Exercise directions -
Arrange the rows below into a Markdown table with two columns: Number, holding each row's position, and Entry, holding its text. Leave out blank lines.

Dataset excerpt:
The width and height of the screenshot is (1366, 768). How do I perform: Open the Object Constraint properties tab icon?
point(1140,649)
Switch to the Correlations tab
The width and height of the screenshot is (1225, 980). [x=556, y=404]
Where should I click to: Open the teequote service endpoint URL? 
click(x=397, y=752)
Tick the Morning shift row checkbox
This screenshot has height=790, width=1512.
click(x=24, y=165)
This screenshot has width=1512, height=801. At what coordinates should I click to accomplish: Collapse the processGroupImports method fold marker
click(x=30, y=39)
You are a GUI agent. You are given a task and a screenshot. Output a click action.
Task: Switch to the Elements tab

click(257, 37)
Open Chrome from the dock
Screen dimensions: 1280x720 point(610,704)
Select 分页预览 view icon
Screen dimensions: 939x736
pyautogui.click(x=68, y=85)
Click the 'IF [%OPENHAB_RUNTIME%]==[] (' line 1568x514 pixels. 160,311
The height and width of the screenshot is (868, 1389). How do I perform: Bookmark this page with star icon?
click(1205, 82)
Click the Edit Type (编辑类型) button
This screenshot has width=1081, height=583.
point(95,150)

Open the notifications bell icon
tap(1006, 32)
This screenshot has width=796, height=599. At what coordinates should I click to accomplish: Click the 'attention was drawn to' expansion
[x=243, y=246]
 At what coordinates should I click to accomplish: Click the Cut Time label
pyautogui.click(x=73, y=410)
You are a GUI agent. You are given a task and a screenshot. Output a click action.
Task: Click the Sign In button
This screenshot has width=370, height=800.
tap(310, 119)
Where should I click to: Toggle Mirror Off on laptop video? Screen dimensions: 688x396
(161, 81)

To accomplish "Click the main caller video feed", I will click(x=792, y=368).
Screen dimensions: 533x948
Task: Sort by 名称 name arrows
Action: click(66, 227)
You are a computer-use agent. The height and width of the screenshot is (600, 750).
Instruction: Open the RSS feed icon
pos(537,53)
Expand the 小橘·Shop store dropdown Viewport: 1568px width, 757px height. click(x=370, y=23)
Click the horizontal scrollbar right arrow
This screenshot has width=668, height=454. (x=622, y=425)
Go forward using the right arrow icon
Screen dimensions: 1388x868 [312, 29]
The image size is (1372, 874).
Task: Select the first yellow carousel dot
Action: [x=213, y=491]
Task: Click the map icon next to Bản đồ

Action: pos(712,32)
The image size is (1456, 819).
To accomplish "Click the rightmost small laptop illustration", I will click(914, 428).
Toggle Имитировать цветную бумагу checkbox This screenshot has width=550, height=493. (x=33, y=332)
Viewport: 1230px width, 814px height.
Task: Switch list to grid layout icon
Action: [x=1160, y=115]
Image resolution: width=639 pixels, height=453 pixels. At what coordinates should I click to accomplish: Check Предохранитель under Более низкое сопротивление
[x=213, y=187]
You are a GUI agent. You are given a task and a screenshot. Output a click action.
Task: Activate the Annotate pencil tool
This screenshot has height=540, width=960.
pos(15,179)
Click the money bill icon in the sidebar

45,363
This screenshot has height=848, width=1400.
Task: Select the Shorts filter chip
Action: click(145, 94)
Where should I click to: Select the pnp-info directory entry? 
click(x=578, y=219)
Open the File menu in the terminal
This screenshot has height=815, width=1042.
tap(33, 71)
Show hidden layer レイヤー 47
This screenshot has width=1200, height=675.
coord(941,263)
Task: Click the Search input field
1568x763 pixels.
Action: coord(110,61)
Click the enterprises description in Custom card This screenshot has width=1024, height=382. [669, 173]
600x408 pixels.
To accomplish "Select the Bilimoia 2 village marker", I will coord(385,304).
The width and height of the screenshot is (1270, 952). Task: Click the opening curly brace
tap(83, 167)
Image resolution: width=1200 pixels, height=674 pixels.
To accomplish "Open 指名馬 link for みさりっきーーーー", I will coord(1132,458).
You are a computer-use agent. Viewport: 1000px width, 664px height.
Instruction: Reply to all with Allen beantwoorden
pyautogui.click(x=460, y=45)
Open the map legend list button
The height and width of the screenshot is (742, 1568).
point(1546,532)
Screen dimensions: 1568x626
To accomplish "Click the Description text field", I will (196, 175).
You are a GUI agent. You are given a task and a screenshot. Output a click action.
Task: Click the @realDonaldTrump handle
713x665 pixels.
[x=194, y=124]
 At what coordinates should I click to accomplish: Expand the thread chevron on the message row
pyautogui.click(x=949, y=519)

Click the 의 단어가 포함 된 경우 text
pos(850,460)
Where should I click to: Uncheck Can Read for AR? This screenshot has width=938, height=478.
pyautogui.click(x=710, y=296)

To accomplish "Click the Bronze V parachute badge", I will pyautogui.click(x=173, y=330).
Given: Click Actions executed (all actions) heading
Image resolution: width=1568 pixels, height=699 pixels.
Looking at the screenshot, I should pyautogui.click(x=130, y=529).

Result of this task -
| Number | Entry |
|---|---|
| 1 | The width and height of the screenshot is (1366, 768). How do I perform: Open the Object Constraint properties tab icon? |
| 2 | point(1140,649) |
| 3 | Switch to the Correlations tab |
| 4 | The width and height of the screenshot is (1225, 980). [x=556, y=404] |
| 5 | Where should I click to: Open the teequote service endpoint URL?  |
| 6 | click(x=397, y=752) |
| 7 | Tick the Morning shift row checkbox |
| 8 | This screenshot has height=790, width=1512. |
| 9 | click(x=24, y=165) |
| 10 | This screenshot has width=1512, height=801. At what coordinates should I click to accomplish: Collapse the processGroupImports method fold marker |
| 11 | click(x=30, y=39) |
| 12 | You are a GUI agent. You are given a task and a screenshot. Output a click action. |
| 13 | Task: Switch to the Elements tab |
| 14 | click(257, 37) |
| 15 | Open Chrome from the dock |
| 16 | Screen dimensions: 1280x720 point(610,704) |
| 17 | Select 分页预览 view icon |
| 18 | Screen dimensions: 939x736 |
| 19 | pyautogui.click(x=68, y=85) |
| 20 | Click the 'IF [%OPENHAB_RUNTIME%]==[] (' line 1568x514 pixels. 160,311 |
| 21 | The height and width of the screenshot is (868, 1389). How do I perform: Bookmark this page with star icon? |
| 22 | click(1205, 82) |
| 23 | Click the Edit Type (编辑类型) button |
| 24 | This screenshot has width=1081, height=583. |
| 25 | point(95,150) |
| 26 | Open the notifications bell icon |
| 27 | tap(1006, 32) |
| 28 | This screenshot has width=796, height=599. At what coordinates should I click to accomplish: Click the 'attention was drawn to' expansion |
| 29 | [x=243, y=246] |
| 30 |  At what coordinates should I click to accomplish: Click the Cut Time label |
| 31 | pyautogui.click(x=73, y=410) |
| 32 | You are a GUI agent. You are given a task and a screenshot. Output a click action. |
| 33 | Task: Click the Sign In button |
| 34 | This screenshot has width=370, height=800. |
| 35 | tap(310, 119) |
| 36 | Where should I click to: Toggle Mirror Off on laptop video? Screen dimensions: 688x396 |
| 37 | (161, 81) |
| 38 | To accomplish "Click the main caller video feed", I will click(x=792, y=368). |
| 39 | Screen dimensions: 533x948 |
| 40 | Task: Sort by 名称 name arrows |
| 41 | Action: click(66, 227) |
| 42 | You are a computer-use agent. The height and width of the screenshot is (600, 750). |
| 43 | Instruction: Open the RSS feed icon |
| 44 | pos(537,53) |
| 45 | Expand the 小橘·Shop store dropdown Viewport: 1568px width, 757px height. click(x=370, y=23) |
| 46 | Click the horizontal scrollbar right arrow |
| 47 | This screenshot has width=668, height=454. (x=622, y=425) |
| 48 | Go forward using the right arrow icon |
| 49 | Screen dimensions: 1388x868 [312, 29] |
| 50 | The image size is (1372, 874). |
| 51 | Task: Select the first yellow carousel dot |
| 52 | Action: [x=213, y=491] |
| 53 | Task: Click the map icon next to Bản đồ |
| 54 | Action: pos(712,32) |
| 55 | The image size is (1456, 819). |
| 56 | To accomplish "Click the rightmost small laptop illustration", I will click(914, 428). |
| 57 | Toggle Имитировать цветную бумагу checkbox This screenshot has width=550, height=493. (x=33, y=332) |
| 58 | Viewport: 1230px width, 814px height. |
| 59 | Task: Switch list to grid layout icon |
| 60 | Action: [x=1160, y=115] |
| 61 | Image resolution: width=639 pixels, height=453 pixels. At what coordinates should I click to accomplish: Check Предохранитель under Более низкое сопротивление |
| 62 | [x=213, y=187] |
| 63 | You are a GUI agent. You are given a task and a screenshot. Output a click action. |
| 64 | Task: Activate the Annotate pencil tool |
| 65 | This screenshot has height=540, width=960. |
| 66 | pos(15,179) |
| 67 | Click the money bill icon in the sidebar |
| 68 | 45,363 |
| 69 | This screenshot has height=848, width=1400. |
| 70 | Task: Select the Shorts filter chip |
| 71 | Action: click(145, 94) |
| 72 | Where should I click to: Select the pnp-info directory entry?  |
| 73 | click(x=578, y=219) |
| 74 | Open the File menu in the terminal |
| 75 | This screenshot has height=815, width=1042. |
| 76 | tap(33, 71) |
| 77 | Show hidden layer レイヤー 47 |
| 78 | This screenshot has width=1200, height=675. |
| 79 | coord(941,263) |
| 80 | Task: Click the Search input field |
| 81 | 1568x763 pixels. |
| 82 | Action: coord(110,61) |
| 83 | Click the enterprises description in Custom card This screenshot has width=1024, height=382. [669, 173] |
| 84 | 600x408 pixels. |
| 85 | To accomplish "Select the Bilimoia 2 village marker", I will coord(385,304). |
| 86 | The width and height of the screenshot is (1270, 952). Task: Click the opening curly brace |
| 87 | tap(83, 167) |
| 88 | Image resolution: width=1200 pixels, height=674 pixels. |
| 89 | To accomplish "Open 指名馬 link for みさりっきーーーー", I will coord(1132,458). |
| 90 | You are a computer-use agent. Viewport: 1000px width, 664px height. |
| 91 | Instruction: Reply to all with Allen beantwoorden |
| 92 | pyautogui.click(x=460, y=45) |
| 93 | Open the map legend list button |
| 94 | The height and width of the screenshot is (742, 1568). |
| 95 | point(1546,532) |
| 96 | Screen dimensions: 1568x626 |
| 97 | To accomplish "Click the Description text field", I will (196, 175). |
| 98 | You are a GUI agent. You are given a task and a screenshot. Output a click action. |
| 99 | Task: Click the @realDonaldTrump handle |
| 100 | 713x665 pixels. |
| 101 | [x=194, y=124] |
| 102 |  At what coordinates should I click to accomplish: Expand the thread chevron on the message row |
| 103 | pyautogui.click(x=949, y=519) |
| 104 | Click the 의 단어가 포함 된 경우 text |
| 105 | pos(850,460) |
| 106 | Where should I click to: Uncheck Can Read for AR? This screenshot has width=938, height=478. |
| 107 | pyautogui.click(x=710, y=296) |
| 108 | To accomplish "Click the Bronze V parachute badge", I will pyautogui.click(x=173, y=330). |
| 109 | Given: Click Actions executed (all actions) heading |
| 110 | Image resolution: width=1568 pixels, height=699 pixels. |
| 111 | Looking at the screenshot, I should pyautogui.click(x=130, y=529). |